ASSIGNMENT:
Find the lines of data that contain the string "banner", then list them.

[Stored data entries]
----------
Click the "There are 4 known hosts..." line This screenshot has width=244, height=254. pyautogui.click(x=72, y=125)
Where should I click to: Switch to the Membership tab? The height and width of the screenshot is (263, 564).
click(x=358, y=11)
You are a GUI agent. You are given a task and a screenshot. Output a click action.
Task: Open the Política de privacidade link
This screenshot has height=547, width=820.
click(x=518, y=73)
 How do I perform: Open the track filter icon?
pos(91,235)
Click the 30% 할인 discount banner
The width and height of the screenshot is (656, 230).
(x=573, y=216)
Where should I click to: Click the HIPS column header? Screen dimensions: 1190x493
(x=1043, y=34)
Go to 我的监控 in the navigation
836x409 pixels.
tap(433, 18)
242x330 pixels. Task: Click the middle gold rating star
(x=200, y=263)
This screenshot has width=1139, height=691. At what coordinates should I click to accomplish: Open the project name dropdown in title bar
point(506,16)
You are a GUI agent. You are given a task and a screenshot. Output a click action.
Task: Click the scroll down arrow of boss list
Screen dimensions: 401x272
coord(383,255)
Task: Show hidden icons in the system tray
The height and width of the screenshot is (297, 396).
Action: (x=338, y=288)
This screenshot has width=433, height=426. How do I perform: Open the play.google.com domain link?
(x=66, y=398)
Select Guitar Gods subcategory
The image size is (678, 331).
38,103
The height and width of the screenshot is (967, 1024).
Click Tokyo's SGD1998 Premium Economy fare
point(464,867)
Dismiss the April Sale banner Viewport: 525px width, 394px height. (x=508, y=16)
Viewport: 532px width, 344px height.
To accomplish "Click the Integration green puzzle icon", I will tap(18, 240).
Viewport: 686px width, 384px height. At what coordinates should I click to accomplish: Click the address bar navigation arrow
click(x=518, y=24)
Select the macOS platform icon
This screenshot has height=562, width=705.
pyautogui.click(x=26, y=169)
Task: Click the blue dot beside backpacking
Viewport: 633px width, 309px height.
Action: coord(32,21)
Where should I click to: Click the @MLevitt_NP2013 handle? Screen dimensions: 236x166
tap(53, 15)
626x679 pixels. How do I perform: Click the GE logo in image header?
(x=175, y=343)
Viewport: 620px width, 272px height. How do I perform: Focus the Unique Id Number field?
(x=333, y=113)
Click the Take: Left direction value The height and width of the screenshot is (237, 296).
----------
TASK OUTPUT:
Click the 30% 할인 discount banner
Dismiss the April Sale banner Viewport: 525px width, 394px height. (x=508, y=16)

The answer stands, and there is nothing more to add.